_问题与任务_
• A. 根据讲TensorFlow内存管理bfc算法的这篇文章,回答下面三个问题:
(i) 申请内存时,找到的内存块要比申请的大小大到多少倍以上,才会被切分成两块?
(ii) 释放内存时,把刚释放的块和前后的空闲块合成一个更大的chunk,这个操作叫什么?
(iii) bfc算法给bins这个集合设计了哪三个操作?
• B. 接着讲TensorFlow内存管理bfc算法的这篇文章往下写。

_原文_
□ □ □ □
TensorFlow内存管理bfc算法实例


Posted in Python onFebruary 03, 2020

1. 基本介绍

tensorflow设备内存管理模块实现了一个best-fit with coalescing算法(后文简称bfc算法)。

bfc算法是Doung Lea's malloc(dlmalloc)的一个非常简单的版本。

它具有内存分配、释放、碎片管理等基本功能。

2. bfc基本算法思想

1. 数据结构

整个内存空间由一个按基址升序排列的Chunk双向链表来表示,它们的直接前趋和后继必须在地址连续的内存空间。Chunk结构体里含有实际大小、请求大小、是否被占用、基址、直接前趋、直接后继、Bin索引等信息。

TensorFlow内存管理bfc算法实例

2. 申请

用户申请一个内存块(malloc)。根据chunk双链表找到一个合适的内存块,如果该内存块的大小是用户申请的大小的二倍以上,那么就将该内存块切分成两块,这就是split操作。

返回其中一块给用户,并将该内存块标识为占用

Spilt操作会新增一个chunk,所以需要修改chunk双链表以维持前驱和后继关系

如果用户申请512的空间,正好有一块1024的chunk2是空闲的,由于1024/512 =2,所以chunk2 被split为2块:chunk2_1和chunk2_2。返回chunk2_1给用户并将其标志位占用状态。

3. 释放

用户释放一个内存块(free)。先将该块标记为空闲。然后根据chunk数据结构中的信息找到其前驱和后继内存块。如果前驱和后继块中有空闲的块,那么将刚释放的块和空闲的块合并成一个更大的chunk(这就是merge操作,合并当前块和其前后的空闲块)。再修改双链表结构以维持前驱后继关系。这就做到了内存碎片的回收。

如果用户要free chunk3,由于chunk3的前驱chunk2也是空闲的,所以将chunk2和chunk3合并得到一个新的chunk2',大小为chunk2和chunk3之和。

3. bins

1. bins数据结构

bfc算法采取的是被动分块的策略。最开始整个内存是一个chunk,随着用户申请空间的次数增加,最开始的大chunk会被不断的split开来,从而产生越来越多的小chunk。当chunk数量很大时,为了寻找一个合适的内存块而遍历双链表无疑是一笔巨大的开销。为了实现对空闲块的高效管理,bfc算法设计了bin这个抽象数据结构。

每个bin都有一个size属性,一个bin是一个拥有chunk size >= binsize的空闲chunk的集合。集合中的chunk按照chunk size的升序组织成单链表。bfc算法维护了一个bin的集合:bins。它由多个bin以及从属于每个bin的chunks组成。内存中所有的空闲chunk都由bins管理。

TensorFlow内存管理bfc算法实例

图中每一列表示一个bin,列首方格中的数字表示bin的size。bin size的大小都是256的2^n的倍。每个bin下面挂载了一系列的空闲chunk,每个chunk的chunk size都大于等于所属的bin的bin size,按照chunk size的升序挂载成单链表。

2. bins操作

bfc算法针对bins这个集合设计了三个操作:search、insert、delete。

search

给定一个chunk size,从bins中找到大于等于该chunksize的最小的那个空闲chunk。Search操作具体流程如下。如果bin以数组的形式组织,那么可以从index = chunk size /256 >>2的那个bin开始查找。最好的情况是开始查找的那个bin的chunk链表非空,那么直接返回链表头即可。这种情况时间复杂度是常数级的。最坏的情况是遍历bins数组中所有的bin。对于一般大小的内存来说,bins数组元素非常少,比如4G空间只需要23个bin就足够了(256 * 2 ^ 23 > 4G),因此也很快能返回结果。总体来说search操作是非常高效的。对于固定大小内存来说,查找时间是常数量级的。
□ □ □ □
_记录_
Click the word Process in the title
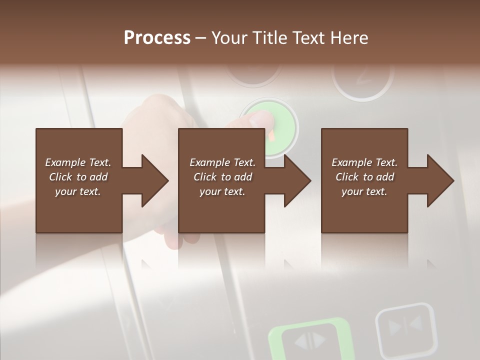[x=157, y=38]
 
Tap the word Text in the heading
[x=309, y=38]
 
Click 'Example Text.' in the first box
[x=78, y=162]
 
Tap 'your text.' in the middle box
[x=222, y=192]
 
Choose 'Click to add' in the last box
[x=364, y=177]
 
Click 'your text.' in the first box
[x=78, y=192]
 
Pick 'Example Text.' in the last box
[x=364, y=162]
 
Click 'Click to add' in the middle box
[x=222, y=177]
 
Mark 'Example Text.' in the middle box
[x=222, y=162]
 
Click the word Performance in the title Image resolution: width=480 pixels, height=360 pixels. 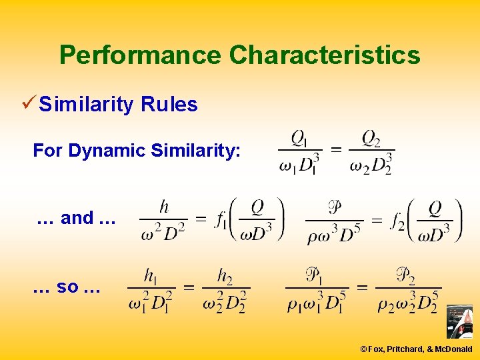[x=141, y=55]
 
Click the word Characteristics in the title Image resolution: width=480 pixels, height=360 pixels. [x=325, y=55]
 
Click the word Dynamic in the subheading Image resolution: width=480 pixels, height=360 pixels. [x=107, y=151]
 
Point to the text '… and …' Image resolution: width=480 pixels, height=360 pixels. [x=77, y=218]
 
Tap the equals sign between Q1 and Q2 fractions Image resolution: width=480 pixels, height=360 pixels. [x=337, y=150]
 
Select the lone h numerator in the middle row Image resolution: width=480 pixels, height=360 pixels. [x=163, y=207]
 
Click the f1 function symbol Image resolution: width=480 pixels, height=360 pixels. [x=221, y=221]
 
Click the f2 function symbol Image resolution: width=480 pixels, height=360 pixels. [x=397, y=221]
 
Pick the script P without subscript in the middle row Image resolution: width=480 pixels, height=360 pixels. [x=335, y=207]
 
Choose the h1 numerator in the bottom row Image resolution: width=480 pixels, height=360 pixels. [x=152, y=275]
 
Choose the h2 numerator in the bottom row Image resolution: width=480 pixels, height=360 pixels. [x=225, y=275]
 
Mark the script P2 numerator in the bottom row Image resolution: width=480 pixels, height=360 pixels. [x=406, y=275]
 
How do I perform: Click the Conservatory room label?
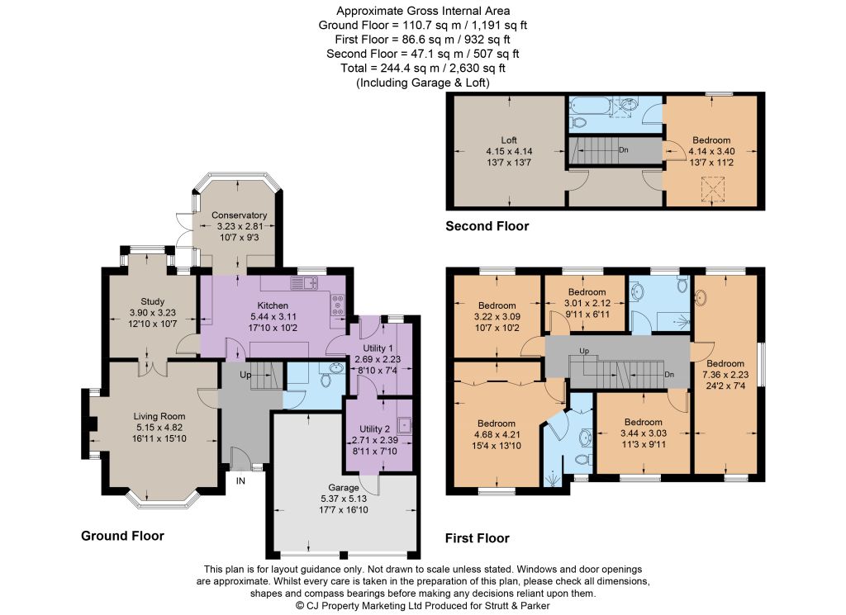239,215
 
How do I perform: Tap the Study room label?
152,301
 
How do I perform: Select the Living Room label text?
159,416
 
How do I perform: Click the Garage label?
343,488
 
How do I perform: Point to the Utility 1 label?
378,348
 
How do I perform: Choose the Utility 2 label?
374,428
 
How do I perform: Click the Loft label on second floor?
509,140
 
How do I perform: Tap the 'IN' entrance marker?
240,480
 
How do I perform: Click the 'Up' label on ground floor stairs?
245,375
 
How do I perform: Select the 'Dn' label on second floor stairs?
623,150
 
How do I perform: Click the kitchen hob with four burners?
338,305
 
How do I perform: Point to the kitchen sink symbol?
304,282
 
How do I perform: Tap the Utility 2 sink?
404,425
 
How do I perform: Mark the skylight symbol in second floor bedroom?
712,189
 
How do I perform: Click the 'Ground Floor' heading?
122,536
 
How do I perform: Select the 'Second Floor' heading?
487,226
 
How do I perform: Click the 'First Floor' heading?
477,538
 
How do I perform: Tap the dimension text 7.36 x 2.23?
725,375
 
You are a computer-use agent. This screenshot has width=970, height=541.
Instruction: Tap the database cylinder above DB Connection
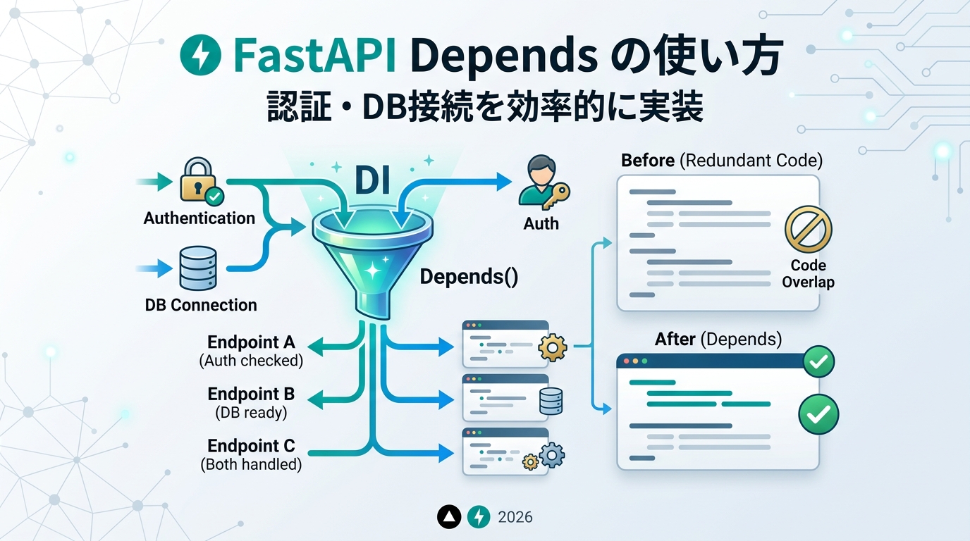click(x=198, y=268)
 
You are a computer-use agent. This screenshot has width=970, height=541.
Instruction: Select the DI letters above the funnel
click(x=372, y=181)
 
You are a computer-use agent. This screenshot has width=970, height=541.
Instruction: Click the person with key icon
click(x=544, y=182)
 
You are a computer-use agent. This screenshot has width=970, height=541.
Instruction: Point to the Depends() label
click(x=469, y=277)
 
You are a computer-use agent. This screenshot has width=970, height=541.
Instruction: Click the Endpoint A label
click(x=251, y=342)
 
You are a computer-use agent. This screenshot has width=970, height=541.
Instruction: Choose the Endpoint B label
click(x=251, y=394)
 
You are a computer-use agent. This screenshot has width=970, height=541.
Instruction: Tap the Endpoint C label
click(x=251, y=446)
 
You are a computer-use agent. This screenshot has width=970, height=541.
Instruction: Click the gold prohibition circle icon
click(x=808, y=229)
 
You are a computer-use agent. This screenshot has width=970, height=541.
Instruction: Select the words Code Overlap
click(x=808, y=273)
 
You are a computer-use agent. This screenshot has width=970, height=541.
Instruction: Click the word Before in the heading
click(x=648, y=161)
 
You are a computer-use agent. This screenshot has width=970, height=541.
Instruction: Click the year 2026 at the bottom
click(x=515, y=517)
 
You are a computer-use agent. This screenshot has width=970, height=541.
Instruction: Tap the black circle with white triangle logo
click(x=449, y=517)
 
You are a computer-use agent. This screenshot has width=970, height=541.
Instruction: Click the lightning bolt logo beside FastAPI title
click(x=200, y=54)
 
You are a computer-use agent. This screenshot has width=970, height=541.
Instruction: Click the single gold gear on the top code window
click(x=553, y=347)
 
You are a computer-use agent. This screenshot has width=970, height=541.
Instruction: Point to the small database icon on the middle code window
click(x=551, y=402)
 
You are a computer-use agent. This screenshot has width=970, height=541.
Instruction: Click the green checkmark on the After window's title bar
click(x=819, y=361)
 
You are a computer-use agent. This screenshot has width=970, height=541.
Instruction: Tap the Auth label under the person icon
click(x=541, y=224)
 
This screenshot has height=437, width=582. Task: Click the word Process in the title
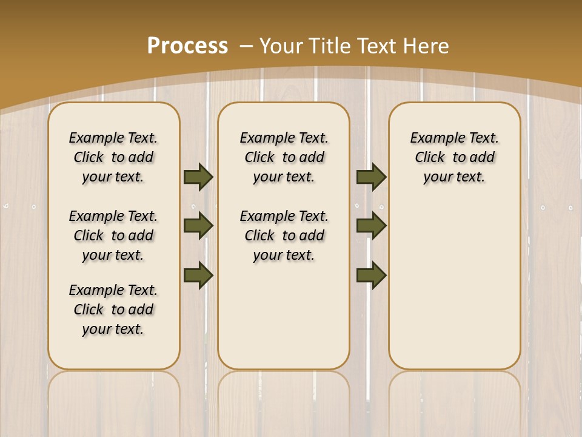point(187,46)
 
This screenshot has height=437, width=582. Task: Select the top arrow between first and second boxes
point(198,177)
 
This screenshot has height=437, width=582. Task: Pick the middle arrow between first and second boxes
point(198,226)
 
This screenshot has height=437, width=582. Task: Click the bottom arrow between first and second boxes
point(198,276)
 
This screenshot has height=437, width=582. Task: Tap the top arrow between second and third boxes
point(371,177)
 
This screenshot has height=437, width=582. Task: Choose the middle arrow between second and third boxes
point(371,226)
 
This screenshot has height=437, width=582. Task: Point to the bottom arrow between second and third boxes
point(371,276)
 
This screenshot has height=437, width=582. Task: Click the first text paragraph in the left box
point(113,157)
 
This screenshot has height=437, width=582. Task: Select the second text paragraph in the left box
point(113,235)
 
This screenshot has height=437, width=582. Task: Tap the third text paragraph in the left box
point(113,310)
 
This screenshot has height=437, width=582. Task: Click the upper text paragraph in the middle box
point(284,157)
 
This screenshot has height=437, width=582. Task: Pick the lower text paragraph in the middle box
point(284,235)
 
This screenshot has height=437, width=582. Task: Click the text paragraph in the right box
point(455,157)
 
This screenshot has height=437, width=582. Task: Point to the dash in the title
point(246,46)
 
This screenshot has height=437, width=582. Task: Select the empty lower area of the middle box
point(284,316)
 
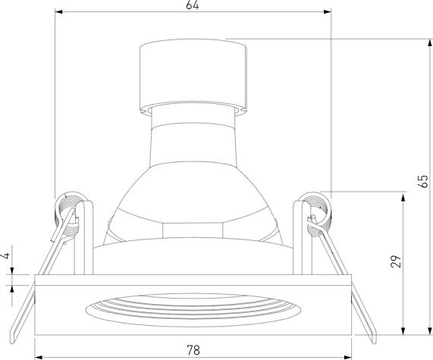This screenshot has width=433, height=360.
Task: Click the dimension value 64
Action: tap(193, 5)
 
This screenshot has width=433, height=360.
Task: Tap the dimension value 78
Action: tap(193, 350)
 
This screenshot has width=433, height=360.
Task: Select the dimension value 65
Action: tap(424, 181)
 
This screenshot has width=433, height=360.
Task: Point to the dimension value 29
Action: tap(396, 261)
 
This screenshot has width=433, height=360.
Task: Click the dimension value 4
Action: tap(6, 255)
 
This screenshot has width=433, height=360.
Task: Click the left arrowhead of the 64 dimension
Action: tap(58, 11)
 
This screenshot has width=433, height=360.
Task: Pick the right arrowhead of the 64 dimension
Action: tap(328, 11)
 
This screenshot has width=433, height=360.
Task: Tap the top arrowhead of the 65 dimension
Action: tap(430, 43)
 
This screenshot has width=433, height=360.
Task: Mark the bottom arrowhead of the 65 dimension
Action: tap(430, 330)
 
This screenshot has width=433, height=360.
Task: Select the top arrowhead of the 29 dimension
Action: tap(403, 198)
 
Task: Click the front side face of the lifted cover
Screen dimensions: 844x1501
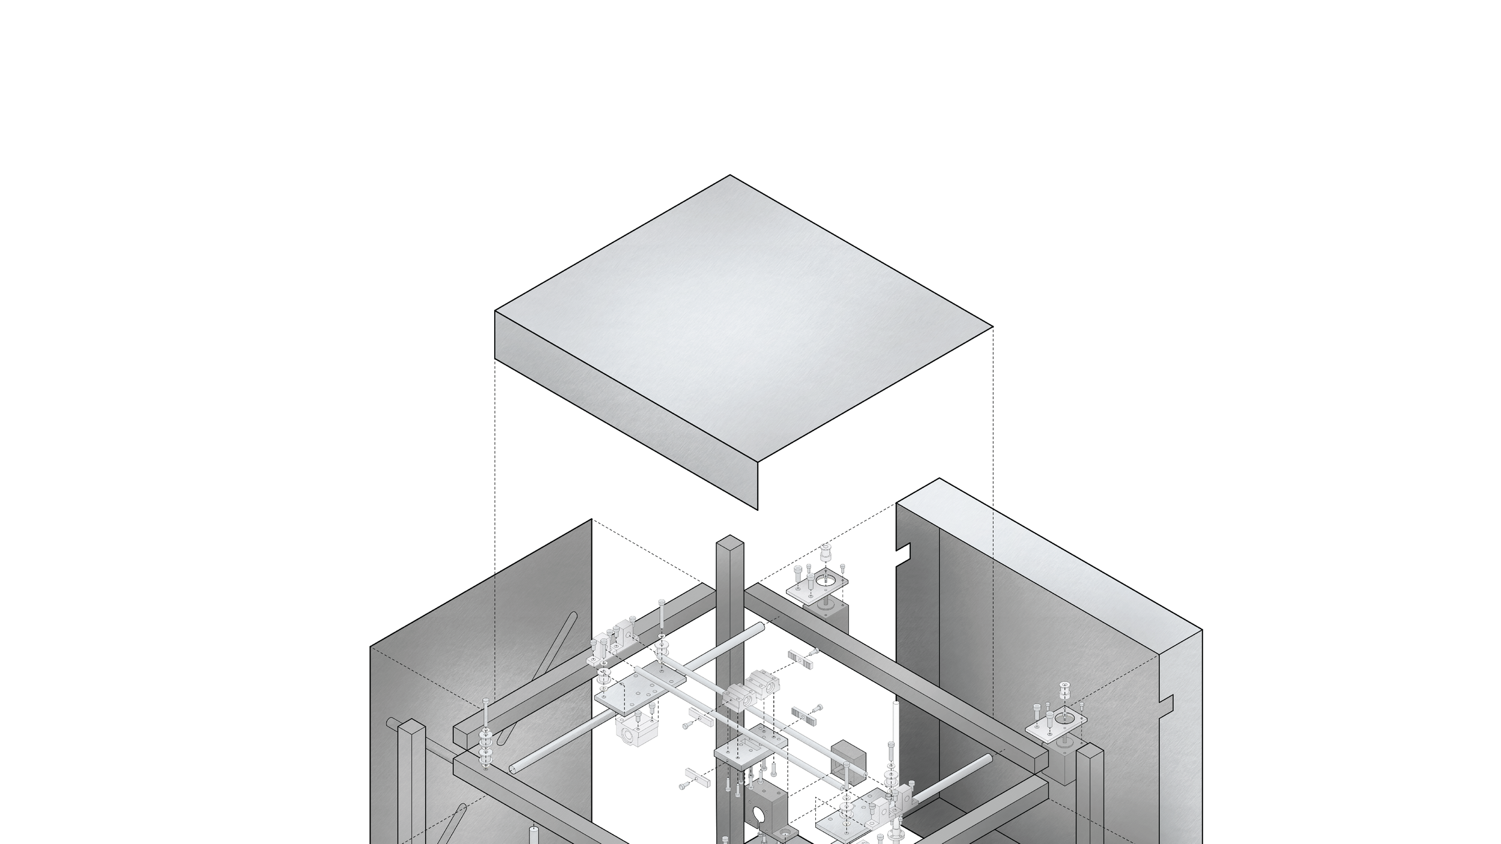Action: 624,414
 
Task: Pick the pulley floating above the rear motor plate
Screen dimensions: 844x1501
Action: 826,552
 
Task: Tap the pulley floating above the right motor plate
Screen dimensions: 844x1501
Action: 1065,689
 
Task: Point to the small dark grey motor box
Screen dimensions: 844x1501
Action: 848,762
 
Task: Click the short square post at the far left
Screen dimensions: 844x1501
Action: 411,780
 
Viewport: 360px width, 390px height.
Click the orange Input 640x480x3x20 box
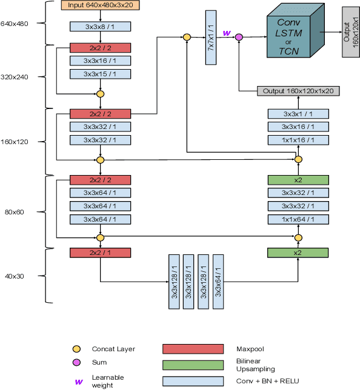(100, 5)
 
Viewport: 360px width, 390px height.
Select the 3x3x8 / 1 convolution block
(100, 27)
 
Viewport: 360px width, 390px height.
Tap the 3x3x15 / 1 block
(100, 74)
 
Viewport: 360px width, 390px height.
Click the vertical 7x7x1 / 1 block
(211, 37)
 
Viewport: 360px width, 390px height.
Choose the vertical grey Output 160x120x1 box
(350, 33)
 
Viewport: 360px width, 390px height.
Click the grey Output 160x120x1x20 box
(298, 91)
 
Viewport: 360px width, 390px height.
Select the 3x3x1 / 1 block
(298, 114)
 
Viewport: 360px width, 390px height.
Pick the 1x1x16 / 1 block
(298, 140)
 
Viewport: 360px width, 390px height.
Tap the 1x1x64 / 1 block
(298, 219)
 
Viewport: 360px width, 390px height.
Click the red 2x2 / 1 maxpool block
(100, 252)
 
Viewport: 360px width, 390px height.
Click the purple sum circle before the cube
(239, 38)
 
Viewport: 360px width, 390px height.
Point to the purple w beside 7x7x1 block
(227, 33)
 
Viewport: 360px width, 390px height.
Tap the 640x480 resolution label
(15, 24)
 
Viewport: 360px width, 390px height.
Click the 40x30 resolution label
(15, 276)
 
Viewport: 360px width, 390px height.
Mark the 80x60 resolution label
(15, 213)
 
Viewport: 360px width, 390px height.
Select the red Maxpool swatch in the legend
(193, 349)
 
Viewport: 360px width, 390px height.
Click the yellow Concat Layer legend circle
(77, 349)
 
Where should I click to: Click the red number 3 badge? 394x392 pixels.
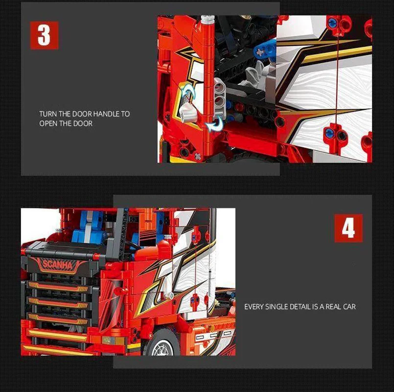pos(44,35)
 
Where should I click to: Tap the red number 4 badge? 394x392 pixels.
pos(348,228)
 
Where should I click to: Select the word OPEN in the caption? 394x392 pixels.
pos(48,123)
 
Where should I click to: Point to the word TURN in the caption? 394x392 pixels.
pos(48,114)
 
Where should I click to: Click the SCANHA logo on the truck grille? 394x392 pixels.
pos(58,265)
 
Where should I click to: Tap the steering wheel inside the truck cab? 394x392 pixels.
pos(133,245)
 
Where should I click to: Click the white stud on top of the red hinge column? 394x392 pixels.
pos(208,20)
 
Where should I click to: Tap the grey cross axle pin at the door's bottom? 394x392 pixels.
pos(199,156)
□ □ □ □
_参考答案_
• A.
(i) 二倍以上。
(ii) merge操作。
(iii) search、insert、delete。

• B.
insert

将一个空闲的chunk插入到一个bin所挂载的chunk链表中,同时需要维持chunk链表的升序关系。具体流程是直接将chunk插入到index = chunk size /256 >>2的那个bin中即可。

delete

将一个空闲的chunk从bins中移除。

4. 总结

将内存分块管理,按块进行空间分配和释放。

通过split操作将大内存块分解成用户需要的小内存块。

通过merge操作合并小的内存块,做到内存碎片回收

通过bin这个抽象数据结构实现对空闲块高效管理。

5. 代码分析

1. 代码地址

https://github.com/tensorflow/tensorflow/tree/master/tensorflow/core/common_runtime

2. 数据结构

Chunk

static const int kInvalidChunkHandle = -1;
...
struct Chunk {
  size_t size = 0; // Full size of buffer.

  // We sometimes give chunks that are larger than needed to reduce
  // fragmentation. requested_size keeps track of what the client
  // actually wanted so we can understand whether our splitting
  // strategy is efficient.
  size_t requested_size = 0;

  // allocation_id is set to -1 when the chunk is not in use. It is assigned a
  // value greater than zero before the chunk is returned from
  // AllocateRaw, and this value is unique among values assigned by
  // the parent allocator.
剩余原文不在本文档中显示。